#### [Problem requirements]
Print the listing below without changes, from the line containing "新世纪福音战士eva明日香超萌猫耳黑色毛绒帽子可爱徽章帽子 (196, 2196)" through the line containing "Worldwide Services (240, 2472)", both lines included.

#### [Data listing]

-- -- --

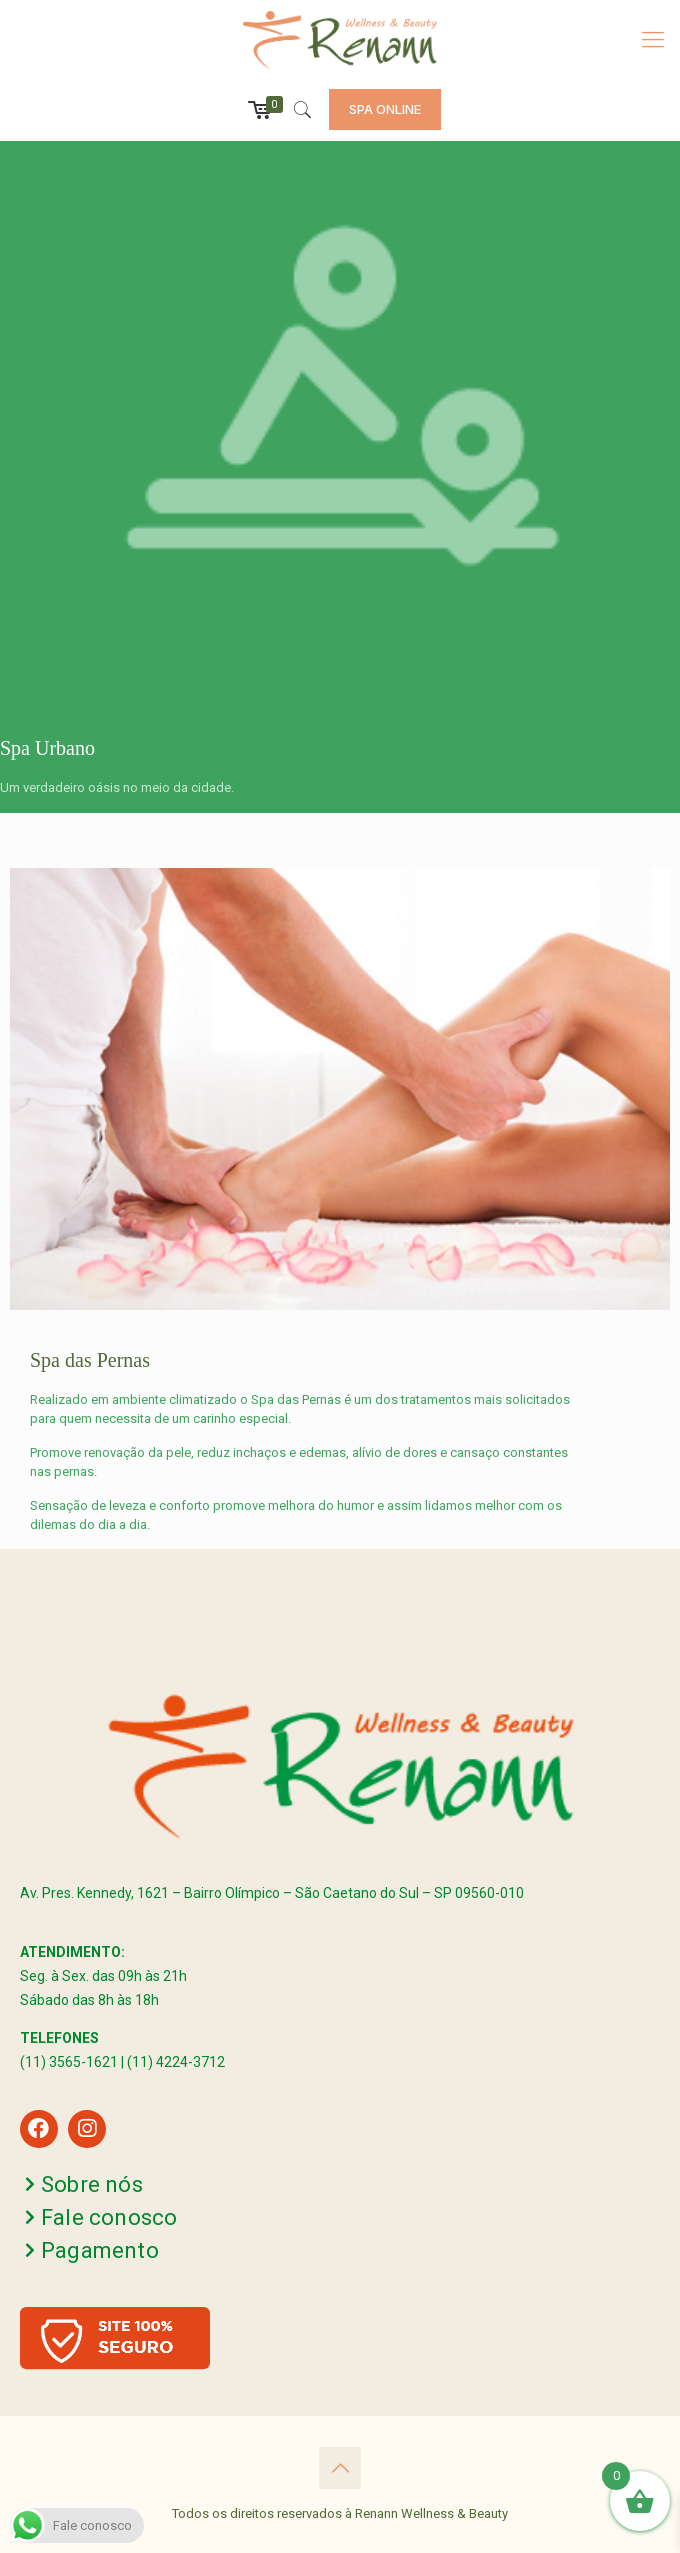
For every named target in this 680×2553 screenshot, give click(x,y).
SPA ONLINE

-- -- --

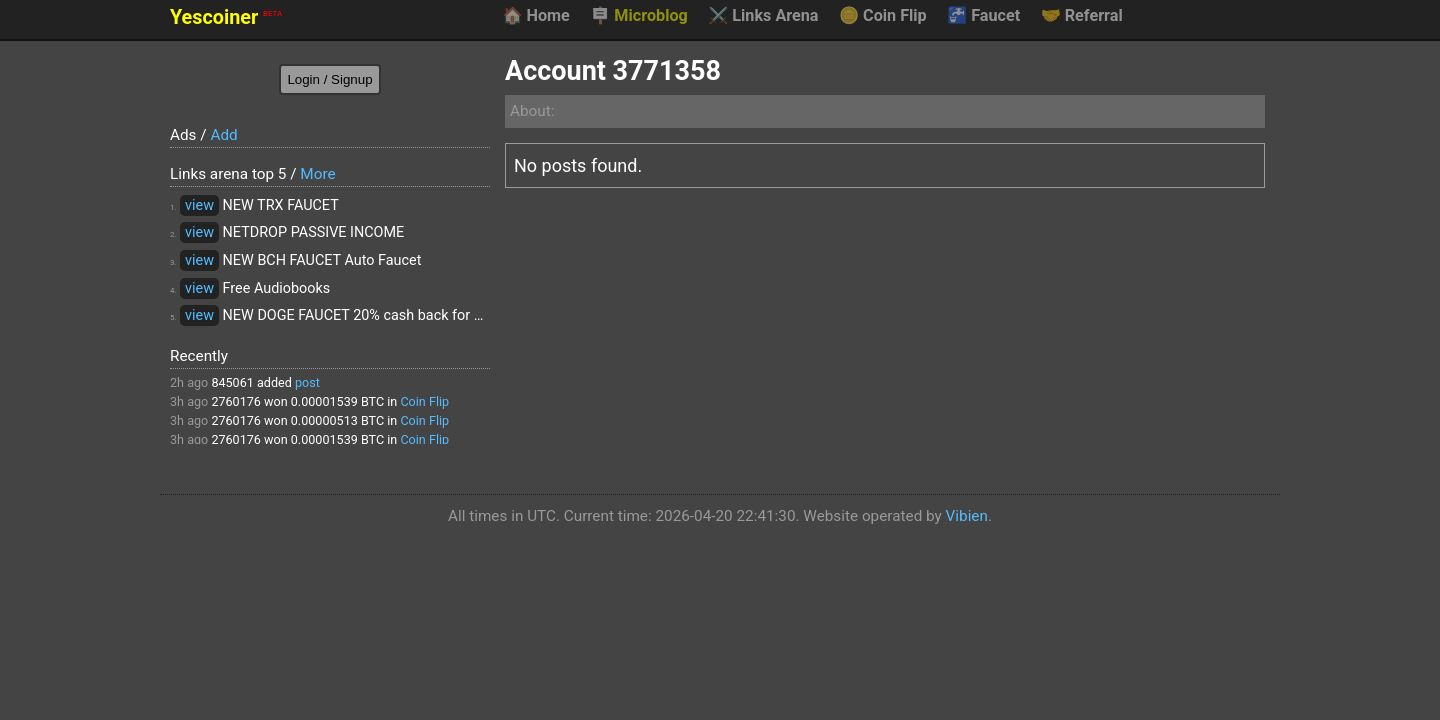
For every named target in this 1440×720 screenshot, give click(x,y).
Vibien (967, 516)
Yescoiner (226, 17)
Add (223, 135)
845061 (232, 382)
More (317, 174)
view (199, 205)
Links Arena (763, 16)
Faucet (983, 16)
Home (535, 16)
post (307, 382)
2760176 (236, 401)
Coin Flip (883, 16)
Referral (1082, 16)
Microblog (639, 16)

-- -- --

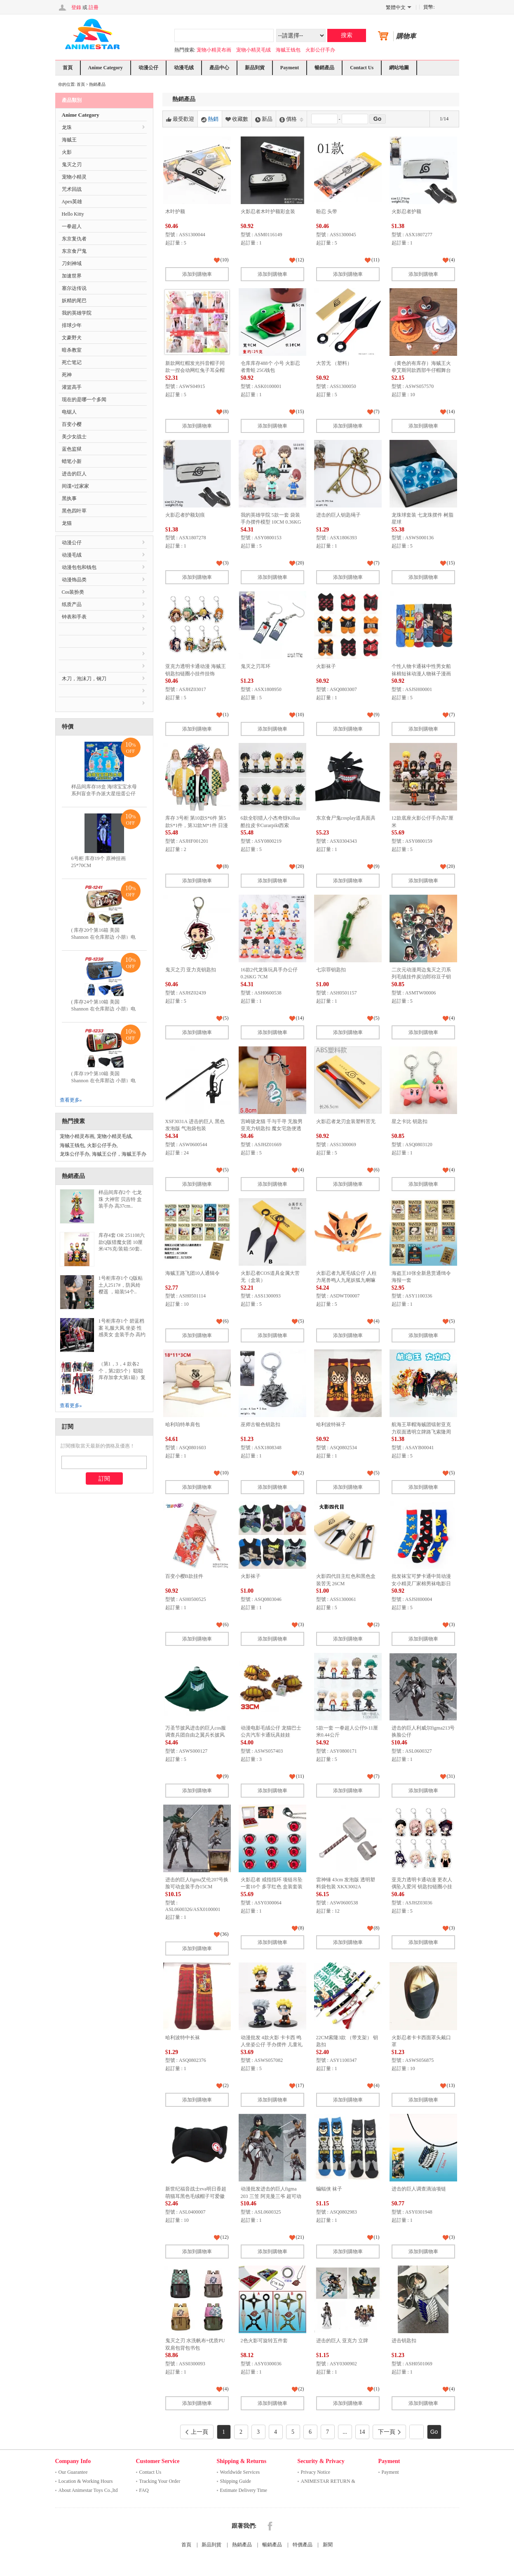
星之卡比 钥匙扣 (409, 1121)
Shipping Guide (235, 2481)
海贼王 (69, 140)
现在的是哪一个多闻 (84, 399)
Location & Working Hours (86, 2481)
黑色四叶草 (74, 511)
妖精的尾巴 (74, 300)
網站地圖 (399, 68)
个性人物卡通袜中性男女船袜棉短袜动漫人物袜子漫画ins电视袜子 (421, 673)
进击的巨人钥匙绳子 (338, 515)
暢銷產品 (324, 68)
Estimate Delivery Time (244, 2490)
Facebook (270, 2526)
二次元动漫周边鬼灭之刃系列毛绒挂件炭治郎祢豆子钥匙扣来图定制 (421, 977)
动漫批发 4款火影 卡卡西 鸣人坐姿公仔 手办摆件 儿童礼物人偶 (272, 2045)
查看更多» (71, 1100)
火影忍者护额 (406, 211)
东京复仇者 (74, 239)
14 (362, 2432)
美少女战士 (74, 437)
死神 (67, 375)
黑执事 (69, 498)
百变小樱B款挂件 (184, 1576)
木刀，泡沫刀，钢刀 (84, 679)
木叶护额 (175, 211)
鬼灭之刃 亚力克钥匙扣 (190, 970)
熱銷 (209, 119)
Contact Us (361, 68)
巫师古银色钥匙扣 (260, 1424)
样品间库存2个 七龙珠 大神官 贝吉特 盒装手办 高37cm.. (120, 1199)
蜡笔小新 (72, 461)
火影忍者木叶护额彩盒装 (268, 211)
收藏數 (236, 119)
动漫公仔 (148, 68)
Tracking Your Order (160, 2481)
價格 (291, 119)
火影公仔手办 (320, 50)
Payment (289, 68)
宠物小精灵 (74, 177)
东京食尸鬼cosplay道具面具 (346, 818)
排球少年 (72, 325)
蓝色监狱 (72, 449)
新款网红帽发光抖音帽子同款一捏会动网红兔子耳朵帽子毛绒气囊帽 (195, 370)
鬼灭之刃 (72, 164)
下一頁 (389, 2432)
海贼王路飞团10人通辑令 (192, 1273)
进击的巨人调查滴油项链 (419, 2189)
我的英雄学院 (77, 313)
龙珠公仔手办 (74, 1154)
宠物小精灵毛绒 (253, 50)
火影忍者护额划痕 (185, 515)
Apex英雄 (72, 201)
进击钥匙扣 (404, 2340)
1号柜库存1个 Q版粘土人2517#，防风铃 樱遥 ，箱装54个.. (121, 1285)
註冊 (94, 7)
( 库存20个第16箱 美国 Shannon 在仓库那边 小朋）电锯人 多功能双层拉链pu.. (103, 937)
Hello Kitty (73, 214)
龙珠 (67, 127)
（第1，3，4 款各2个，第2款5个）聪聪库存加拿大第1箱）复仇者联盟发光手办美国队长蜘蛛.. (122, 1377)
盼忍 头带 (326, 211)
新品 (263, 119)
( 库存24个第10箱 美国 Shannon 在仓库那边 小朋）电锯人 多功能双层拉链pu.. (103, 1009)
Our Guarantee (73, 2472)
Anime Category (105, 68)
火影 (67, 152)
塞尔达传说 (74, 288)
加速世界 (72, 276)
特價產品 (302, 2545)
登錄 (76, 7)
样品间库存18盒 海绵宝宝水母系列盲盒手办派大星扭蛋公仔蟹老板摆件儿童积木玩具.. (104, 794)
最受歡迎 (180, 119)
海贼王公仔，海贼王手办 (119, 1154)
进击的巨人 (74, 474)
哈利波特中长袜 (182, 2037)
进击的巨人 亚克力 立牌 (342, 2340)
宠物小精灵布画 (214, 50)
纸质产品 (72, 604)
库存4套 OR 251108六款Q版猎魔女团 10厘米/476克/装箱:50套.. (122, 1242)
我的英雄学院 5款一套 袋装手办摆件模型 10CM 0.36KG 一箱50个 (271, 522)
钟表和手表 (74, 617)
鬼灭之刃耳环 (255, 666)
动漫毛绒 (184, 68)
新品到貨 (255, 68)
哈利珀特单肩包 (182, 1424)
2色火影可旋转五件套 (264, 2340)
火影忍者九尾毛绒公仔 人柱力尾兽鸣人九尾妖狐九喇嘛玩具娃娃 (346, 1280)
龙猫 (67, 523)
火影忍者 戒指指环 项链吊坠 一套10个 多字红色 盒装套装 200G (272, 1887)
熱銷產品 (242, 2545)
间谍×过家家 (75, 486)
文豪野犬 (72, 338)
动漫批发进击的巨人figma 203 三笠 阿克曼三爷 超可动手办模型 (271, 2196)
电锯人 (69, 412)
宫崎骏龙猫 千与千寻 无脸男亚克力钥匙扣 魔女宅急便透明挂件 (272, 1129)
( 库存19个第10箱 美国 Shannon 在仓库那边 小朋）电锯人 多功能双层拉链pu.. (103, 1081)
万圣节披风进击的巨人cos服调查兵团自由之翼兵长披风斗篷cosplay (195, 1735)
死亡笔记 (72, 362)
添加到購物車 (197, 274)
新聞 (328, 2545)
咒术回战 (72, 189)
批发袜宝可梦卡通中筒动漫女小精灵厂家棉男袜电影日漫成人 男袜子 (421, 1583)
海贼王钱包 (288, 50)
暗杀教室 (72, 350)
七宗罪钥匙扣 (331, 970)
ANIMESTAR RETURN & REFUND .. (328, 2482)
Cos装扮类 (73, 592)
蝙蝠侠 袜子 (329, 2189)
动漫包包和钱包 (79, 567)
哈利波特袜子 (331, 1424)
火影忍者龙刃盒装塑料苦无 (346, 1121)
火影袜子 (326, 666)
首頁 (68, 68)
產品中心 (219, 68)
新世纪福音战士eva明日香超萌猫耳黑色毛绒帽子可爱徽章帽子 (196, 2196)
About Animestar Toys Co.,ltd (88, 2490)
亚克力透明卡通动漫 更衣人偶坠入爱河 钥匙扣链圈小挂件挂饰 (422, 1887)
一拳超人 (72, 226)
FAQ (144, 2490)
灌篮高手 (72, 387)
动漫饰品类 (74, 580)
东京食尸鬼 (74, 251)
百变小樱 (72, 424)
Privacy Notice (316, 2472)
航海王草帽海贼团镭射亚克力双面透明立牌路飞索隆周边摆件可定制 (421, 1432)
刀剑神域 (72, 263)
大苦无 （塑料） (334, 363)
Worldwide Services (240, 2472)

-- -- --

#### [Exercise answer]
新世纪福音战士eva明日香超萌猫耳黑色毛绒帽子可爱徽章帽子 (196, 2196)
About Animestar Toys Co.,ltd (88, 2490)
亚克力透明卡通动漫 更衣人偶坠入爱河 钥匙扣链圈小挂件挂饰 (422, 1887)
一拳超人 (72, 226)
FAQ (144, 2490)
灌篮高手 (72, 387)
动漫饰品类 (74, 580)
东京食尸鬼 (74, 251)
百变小樱 (72, 424)
Privacy Notice (316, 2472)
航海王草帽海贼团镭射亚克力双面透明立牌路飞索隆周边摆件可定制 (421, 1432)
刀剑神域 (72, 263)
大苦无 （塑料） (334, 363)
Worldwide Services (240, 2472)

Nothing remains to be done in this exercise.